Instructions for the task: Within the records that follow, restate exactly the lines from the line with "804x662 pixels." down to the line with "Where should I", including both. Omit the pictures.

Data under study:
- - - - - - -

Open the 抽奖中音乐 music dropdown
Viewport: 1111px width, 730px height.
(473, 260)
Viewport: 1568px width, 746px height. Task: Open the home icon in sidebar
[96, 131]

- - - - - - -

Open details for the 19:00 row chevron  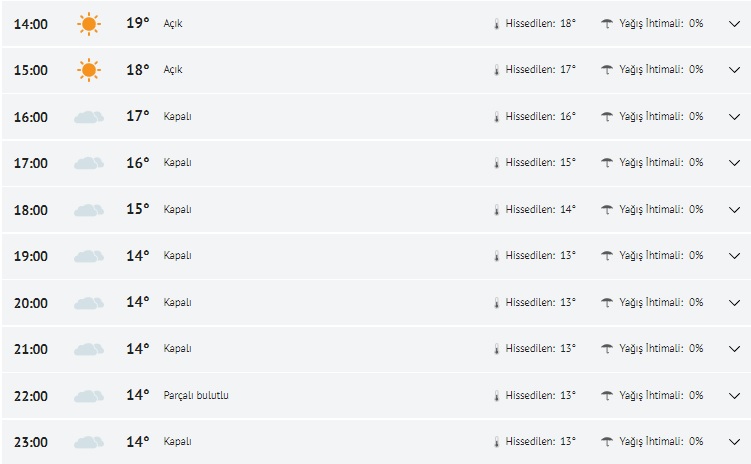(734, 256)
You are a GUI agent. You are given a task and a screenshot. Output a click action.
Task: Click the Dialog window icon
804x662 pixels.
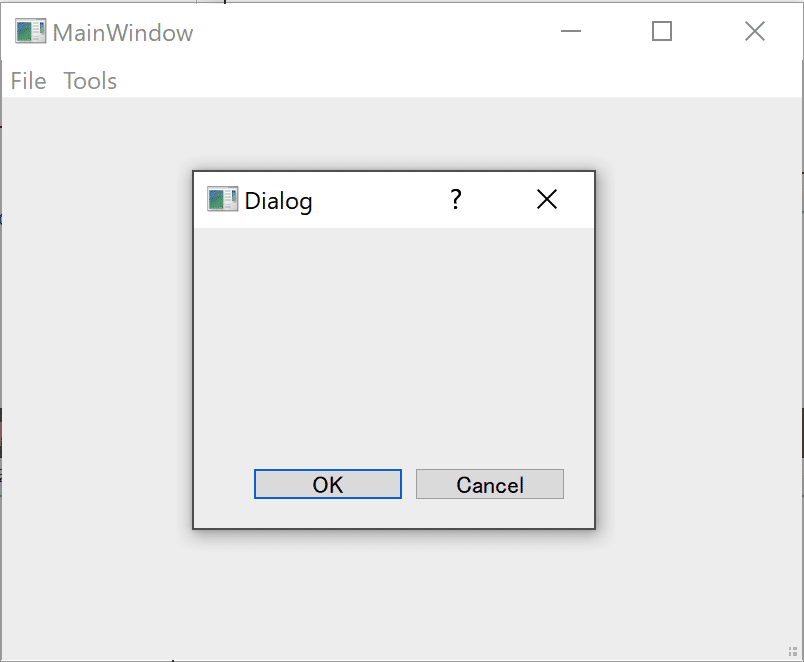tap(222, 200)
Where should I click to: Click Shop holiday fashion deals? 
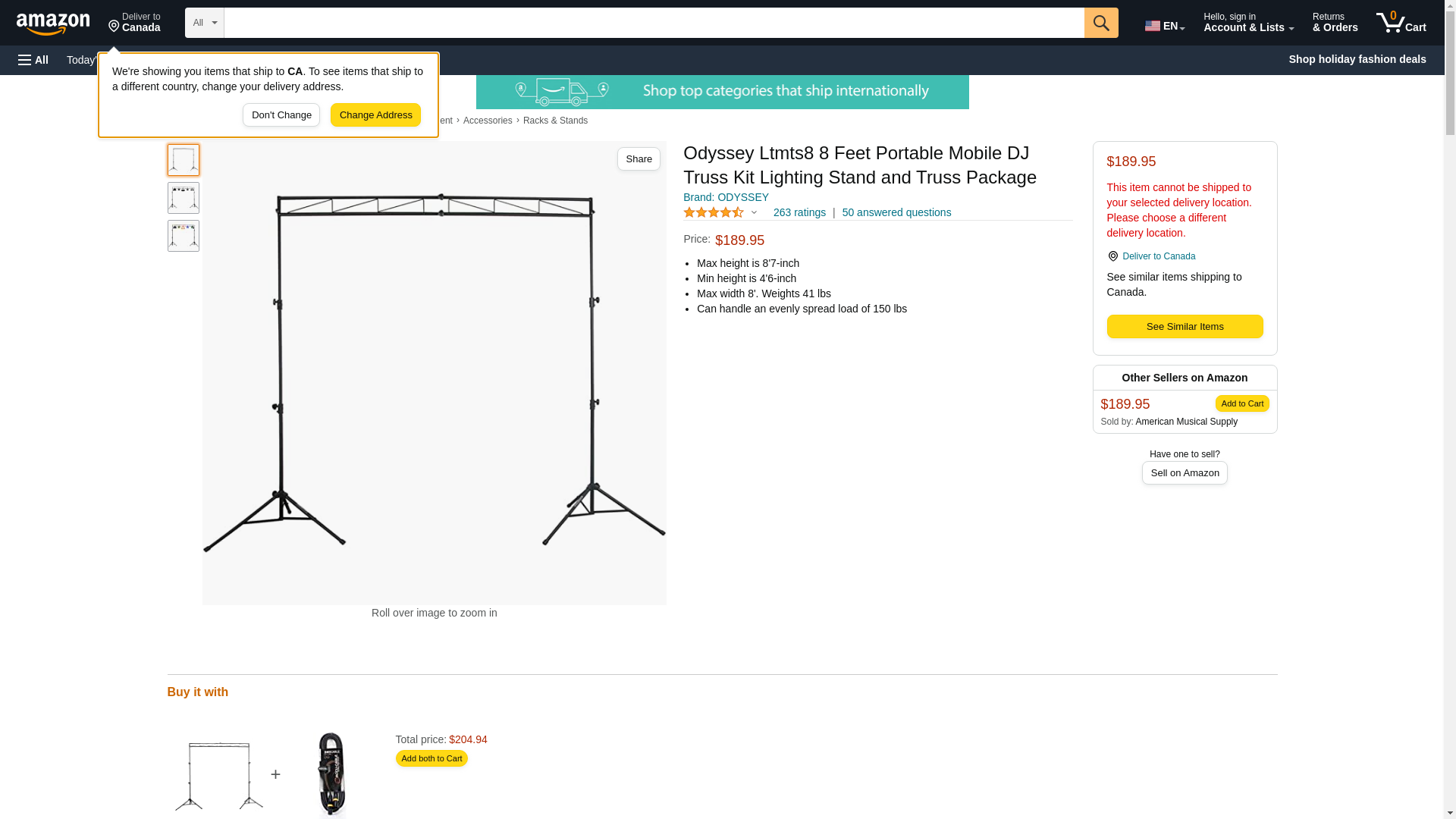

- - - - - - -

Final answer:
804x662 pixels.
tap(222, 200)
Where should I click to: Click Shop holiday fashion deals? 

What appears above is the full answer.